ふゆいろモラトリアム – 遥かに仰ぎ、麗しの ショートストーリー

ふゆいろモラトリアム

 僕が部屋に戻ると、そこには見慣れないものが鎮座していた。
「炬燵……?」
 ああ、見慣れないというのとは少し違うな。
 ないはずのものがある、そんな強烈な違和感に、僕は自分の目を疑ってしまったのだ。
「なんで、こんなものがここに?」
 そもそも、この凰華女学院分校の学院生兼教職員寮において、寒をしのぐために、わざわざ炬燵にお呼びがかかることなんてあり得ないのだから。
 けれど、それは、確かにここにある。
 この学院らしい、むやみやたらに高級そうで、暖かそうな掛布団に敷布団によって完成されたそれが、強烈な存在感を放っている。
 もう、見慣れてしまったはずの僕の部屋に、これまた見飽きるくらいに何度も冬を共にしてきた、ある意味懐かしい、相棒ともいうべき存在があるだけなのに、そのミスマッチな異様に、僕は困惑するしかなかった。
「いったい、誰が?」
 なんて、独りごちてしまうけれど、僕の自室に自由に出入りできる「誰か」なんて、僕以外には一人しかいないのはよく分かっている。
 そう、入り口に立つ僕からは見えないけれど、たぶん、向こう側で丸くなって眠っているんだろう。
 静けさが満ちているはずの室内に、穏やかなリズムで刻まれる寝息を立てている、その主が。
「やれやれ、なんだかどんどん遠慮がなくなっていっているんじゃないかい、梓乃?」
 苦笑を浮かべ、僕は頭をかいてみる。
 僕の言葉は眠っている彼女にはきっと届かない。
 そうして、僕は思い出すんだ。
 彼女がこんないたずらっぽいことを思いつく、そんな一面も持っていたということに。
 本人からしたら割と本気で、ちょっとしたサプライズのつもりで仕掛けたんだろうけれど、僕からしたら、その発想の突飛さに驚かされると同時に、あきれさせられるというか……。
 梓乃がどんな意図で、わざわざこんなかさばるものを用意したのかは、本人に聞いてみなければ分からない。
 けれど、まぁ、良いか。
 僕は入り口から歩を進め、部屋へと入る。
 行儀良く、炬燵のすぐ側に揃えられた彼女の靴。
 その隣で僕も靴を脱ぐ。
 どのくらい、僕を待っていたのやら。
 待ち疲れたのか。
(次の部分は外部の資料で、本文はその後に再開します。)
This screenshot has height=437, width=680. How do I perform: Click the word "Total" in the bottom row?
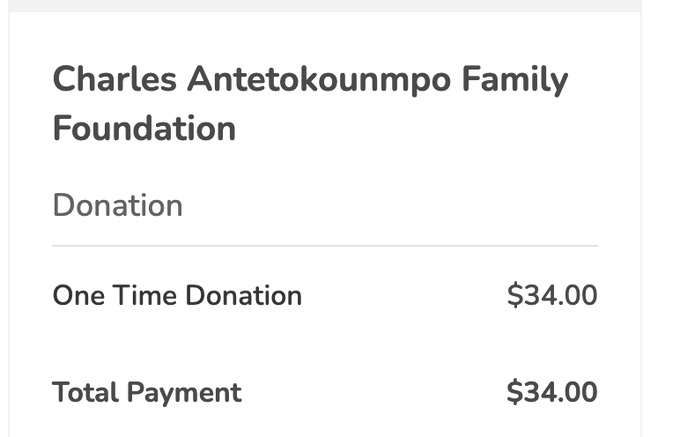[84, 392]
あるいは、炬燵の、あの抗いがたい魔力に負けてしまったのか。
 すやすやと気持ち良さそうに、すうすうと穏やかに、側に近づいても起きる気配を微塵もさせない梓乃の姿が目に映る。
 無防備であどけない、僕には見慣れた彼女の寝顔が。
 小さな子供のように、身体を丸めて眠る梓乃の姿が。
 ――今はこんな風に、僕の部屋で眠ることも当たり前になった梓乃。
 けれど、僕は覚えている。出逢ったばかりの頃の、近づこうとすれば逃げてしまう、子猫のように臆病だった彼女を、僕ははっきりと覚えている。
 教師と生徒という関係にすらたどり着けていなかった僕たち。そうやって出逢った僕たちは少しずつ関係を変えていくことができた。そう、僕は彼女を救うことができ、僕は彼女に救われたのだ。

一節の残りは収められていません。